A unique ACCESSION CODE is composed from the number of the target, prediction
format category, prediction group number, and model index.
Example:
Accession code T0444TS005_2 has the following components:
T0044 target number
TS Tertiary Structure (PFRMAT TS)
005 prediction group 5
2 model index 2
The accepted predictions could be viewed using Model Viewer link from the CASP11
web page.
If the submission contains an error, the regular group leader or server contact
person will be immediately notified through email. If your prediction is rejected
for format inconsistency, you will have the possibility to correct problems and
re-send prediction(s) within the target prediction time window.
Submission rules for regular prediction groups (usually, 3-week deadline in TS category)
-
Predictions can be submitted by a group leader or a group member with submission
privileges. The group leader can set the privileges (regular member or submitter)
for every member of his group using the 'Review member status' option from
'My CASP11 profile' link. Members of prediction groups who intend to submit predictions
should receive submission permission from the group leader first and then use
the 12-digit Registration Code of the group to submit predictions for that group.
- Models for regular deadline groups should be submitted directly by e-mail to
models AT predictioncenter.org or using
the CASP11 model submission facility.
-
When sending predictions by email, please send them in the body of the message.
Predictions in attachments to the emails will be rejected.
-
When sending predictions by email, please remember to use as an origination point
only the email address registered with the Prediction Center
(make sure we have
the updated email address for you on file - check for this your "My Personal Data"
link from the menu). If you temporary cannot use the registered email address for
submission, please use the submission form
instead.
-
Time for returning regular group predictions is set separately for each target
through the Target List form. Usually regular deadline predictors have around 3 weeks
from the date of target release to return a prediction. For the most difficult
targets this period is usually slightly prolonged.
-
Predictions in TS and RR categories should be normally sent only on all-group targets.
-
Predictions in DR category should be sent on all targets. The DR predictions on server-only targets are due on the server expiration deadline.
-
Multimeric predictions may be sent for all targets. They are strongly encouraged for the targets
marked as 'CAPRI' irrelevantly to the target type (i.e., for both, all-group and server-only targets). Human expiration dates apply for all multimeric predictions (usually 3 weeks for all-group targets and 10 days for server-only targets).
-
Deadlines for predictions in QA category are the same for regular and server groups (2 days).

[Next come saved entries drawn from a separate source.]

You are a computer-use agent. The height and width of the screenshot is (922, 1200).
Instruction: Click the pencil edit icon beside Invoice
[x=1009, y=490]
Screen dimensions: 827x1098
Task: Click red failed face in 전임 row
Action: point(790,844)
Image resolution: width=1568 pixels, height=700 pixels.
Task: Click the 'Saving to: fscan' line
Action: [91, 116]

Submission rules for server groups (3-day deadline in non-QA prediction categories, 2 day deadline for QA)
-
CASP11 queries will be sent to the registered servers from the CASP distribution
server casp-meta AT predictioncenter.org. Email servers are advised
to reply to this address immediately upon receiving the query with an acceptance
email with subject: "T0999 - query received by MY_SERVER". This will help us to
track whether your server received a request from us so that we can timely address
any connectivity issues. Please do not send your predictions to this address as
they will be ignored.
-
We will be sending 3 variables to your server's submission URL (or email):
the SEQUENCE, the TARGET-NAME and the REPLY-E-MAIL (where to return the results).
For the servers participating in quality assessment, contact-assisted and
alignment-assisted categories of prediction we will be sending the TARBALL-LOCATION
variable instead of (or in addition to, if you specify so) the SEQUENCE.
Names for these server-specific parameters will be taken from your server
registration form.
- Server models should be returned automatically to the address specified in the
REPLY-E-MAIL field of the query. Please note that the return address should be always
taken from our query and not hard-coded as we may change it during the season.
-
TS, RR and DR servers are requested to return predictions in 72 hours from the target release time.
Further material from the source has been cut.